Sem
apoio, projeto une tecnologia e design para promover reuso de água
Torneira
Fechada
Em
janeiro/15, Bill Gates divulgou projeto que transforma dejetos em água potável;
empresa paulistana criou produto similar em 2012, mas tem dificuldades em
conseguir financiamento para produção em escala ou parceria com a Sabesp.
Empresa
paulista criou produto similar ao de Bill Gates em 2012, mas não conseguiu
financiamento para produção em escala nem apoio da Sabesp, mesmo sendo
premiada.
Estação de tratamento da Sabesp em São Caetano.
Com
linhas modernas, a grande caixa azul e branca parece algo saído de uma
prancheta da NASA. Formada por chapas metálicas com bordas curvas, seu design
minimalista ganhou prêmios no Brasil e no exterior. Por trás de toda a
elegância, porém, o serviço é dos mais pesados: a estação de tratamento
compacta Renascente, da Perenne, de São Paulo, se dedica a transformar água
suja e usada em um líquido cristalino, pronto para nova utilização. De um lado,
entram dejetos de esgoto; do outro, sai água que serve para uma grande
variedade de usos.

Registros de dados
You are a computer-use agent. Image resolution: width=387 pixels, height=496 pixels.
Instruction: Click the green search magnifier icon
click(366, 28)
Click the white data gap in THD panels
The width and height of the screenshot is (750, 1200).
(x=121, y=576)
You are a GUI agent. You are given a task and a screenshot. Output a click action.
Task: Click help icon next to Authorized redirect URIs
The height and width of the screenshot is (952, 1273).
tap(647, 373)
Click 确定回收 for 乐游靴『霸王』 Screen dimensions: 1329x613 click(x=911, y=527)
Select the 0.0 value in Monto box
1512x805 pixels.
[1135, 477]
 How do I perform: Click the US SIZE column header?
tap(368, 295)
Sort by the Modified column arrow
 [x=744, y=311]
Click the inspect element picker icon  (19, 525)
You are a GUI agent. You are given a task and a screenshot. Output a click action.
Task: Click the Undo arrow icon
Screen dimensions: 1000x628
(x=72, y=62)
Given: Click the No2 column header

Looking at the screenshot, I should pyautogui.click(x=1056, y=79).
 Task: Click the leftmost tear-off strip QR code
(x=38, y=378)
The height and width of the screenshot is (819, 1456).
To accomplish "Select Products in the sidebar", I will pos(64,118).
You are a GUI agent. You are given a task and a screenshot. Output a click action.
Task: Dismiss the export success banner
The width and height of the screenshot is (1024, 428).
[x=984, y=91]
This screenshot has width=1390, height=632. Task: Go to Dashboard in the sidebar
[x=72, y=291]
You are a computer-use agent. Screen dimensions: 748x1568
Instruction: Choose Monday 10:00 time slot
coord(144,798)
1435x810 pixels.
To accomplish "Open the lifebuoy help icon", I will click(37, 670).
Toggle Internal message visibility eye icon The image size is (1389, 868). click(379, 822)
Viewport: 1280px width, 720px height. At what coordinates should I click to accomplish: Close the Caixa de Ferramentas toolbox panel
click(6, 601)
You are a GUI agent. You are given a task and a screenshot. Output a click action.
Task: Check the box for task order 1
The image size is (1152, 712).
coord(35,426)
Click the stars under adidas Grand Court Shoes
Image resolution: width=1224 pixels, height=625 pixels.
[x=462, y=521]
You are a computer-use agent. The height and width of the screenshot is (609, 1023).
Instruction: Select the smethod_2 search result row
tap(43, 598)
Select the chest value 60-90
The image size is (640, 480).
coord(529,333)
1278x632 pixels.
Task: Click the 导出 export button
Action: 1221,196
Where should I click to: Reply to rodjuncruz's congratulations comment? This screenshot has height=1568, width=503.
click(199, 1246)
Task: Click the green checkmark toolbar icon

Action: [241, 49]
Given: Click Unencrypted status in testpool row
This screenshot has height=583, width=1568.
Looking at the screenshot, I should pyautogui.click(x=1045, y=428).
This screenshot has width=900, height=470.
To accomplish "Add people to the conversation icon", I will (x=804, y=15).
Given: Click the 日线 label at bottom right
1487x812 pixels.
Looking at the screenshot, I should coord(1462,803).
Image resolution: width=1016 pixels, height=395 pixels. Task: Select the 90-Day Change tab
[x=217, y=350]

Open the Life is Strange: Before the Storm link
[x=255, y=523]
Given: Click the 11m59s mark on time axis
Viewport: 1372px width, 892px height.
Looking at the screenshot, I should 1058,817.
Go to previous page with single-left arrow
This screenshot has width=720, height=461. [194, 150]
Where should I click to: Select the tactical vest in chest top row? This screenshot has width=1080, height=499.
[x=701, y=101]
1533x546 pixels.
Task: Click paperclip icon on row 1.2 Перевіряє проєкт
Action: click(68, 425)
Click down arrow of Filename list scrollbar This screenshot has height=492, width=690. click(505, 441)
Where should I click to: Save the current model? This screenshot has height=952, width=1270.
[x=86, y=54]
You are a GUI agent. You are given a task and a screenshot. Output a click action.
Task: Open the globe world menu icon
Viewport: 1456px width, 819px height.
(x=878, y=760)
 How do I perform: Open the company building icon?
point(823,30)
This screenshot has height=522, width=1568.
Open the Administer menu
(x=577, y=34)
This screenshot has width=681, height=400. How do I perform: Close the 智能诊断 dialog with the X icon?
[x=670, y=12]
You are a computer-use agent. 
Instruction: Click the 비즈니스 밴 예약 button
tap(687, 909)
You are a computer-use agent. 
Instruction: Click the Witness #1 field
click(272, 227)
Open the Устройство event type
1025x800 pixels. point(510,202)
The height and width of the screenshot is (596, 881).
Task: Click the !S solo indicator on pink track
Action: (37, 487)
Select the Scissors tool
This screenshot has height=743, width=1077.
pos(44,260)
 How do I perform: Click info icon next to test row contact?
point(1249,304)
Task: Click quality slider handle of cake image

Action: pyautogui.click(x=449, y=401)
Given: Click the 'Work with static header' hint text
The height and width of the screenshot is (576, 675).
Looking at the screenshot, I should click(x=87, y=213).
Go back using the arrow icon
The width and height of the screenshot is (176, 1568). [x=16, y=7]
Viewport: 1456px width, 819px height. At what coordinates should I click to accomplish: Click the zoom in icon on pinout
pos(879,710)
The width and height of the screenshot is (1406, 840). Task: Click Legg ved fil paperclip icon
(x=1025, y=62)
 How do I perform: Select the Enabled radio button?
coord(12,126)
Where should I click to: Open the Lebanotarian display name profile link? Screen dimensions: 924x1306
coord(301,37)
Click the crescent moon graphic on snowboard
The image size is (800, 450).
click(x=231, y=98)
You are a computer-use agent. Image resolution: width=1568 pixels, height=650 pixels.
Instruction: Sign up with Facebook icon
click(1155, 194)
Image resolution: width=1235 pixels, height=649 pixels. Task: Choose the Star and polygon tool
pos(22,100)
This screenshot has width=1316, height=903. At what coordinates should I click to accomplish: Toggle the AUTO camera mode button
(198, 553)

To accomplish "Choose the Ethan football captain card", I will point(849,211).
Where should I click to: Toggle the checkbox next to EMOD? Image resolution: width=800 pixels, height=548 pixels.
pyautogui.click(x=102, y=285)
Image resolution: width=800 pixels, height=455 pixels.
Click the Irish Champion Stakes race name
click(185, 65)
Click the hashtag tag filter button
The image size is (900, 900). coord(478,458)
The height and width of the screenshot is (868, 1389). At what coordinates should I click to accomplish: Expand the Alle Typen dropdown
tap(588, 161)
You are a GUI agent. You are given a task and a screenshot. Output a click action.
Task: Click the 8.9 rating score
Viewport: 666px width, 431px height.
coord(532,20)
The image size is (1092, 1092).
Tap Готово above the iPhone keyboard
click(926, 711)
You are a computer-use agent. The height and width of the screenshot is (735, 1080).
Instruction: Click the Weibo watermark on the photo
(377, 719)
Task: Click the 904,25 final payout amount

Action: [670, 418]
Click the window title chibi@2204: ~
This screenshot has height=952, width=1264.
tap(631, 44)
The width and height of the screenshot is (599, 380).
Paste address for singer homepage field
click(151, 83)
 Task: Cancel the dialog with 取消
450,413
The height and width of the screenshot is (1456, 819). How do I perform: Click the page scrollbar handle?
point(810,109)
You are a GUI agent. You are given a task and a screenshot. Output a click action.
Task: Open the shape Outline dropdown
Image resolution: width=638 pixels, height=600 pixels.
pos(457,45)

# Tarefa proposta
Com base no texto sobre o reúso de água, responda:
(a) Em que ano a empresa paulistana criou seu produto?
(b) Qual é o nome da estação de tratamento compacta e a qual empresa ela pertence?
(c) De que é formada a grande caixa azul e branca?
A listagem provém de outra fonte.

# Resolução da tarefa
(a) Em 2012.
(b) Chama-se Renascente e pertence à Perenne, de São Paulo.
(c) É formada por chapas metálicas com bordas curvas.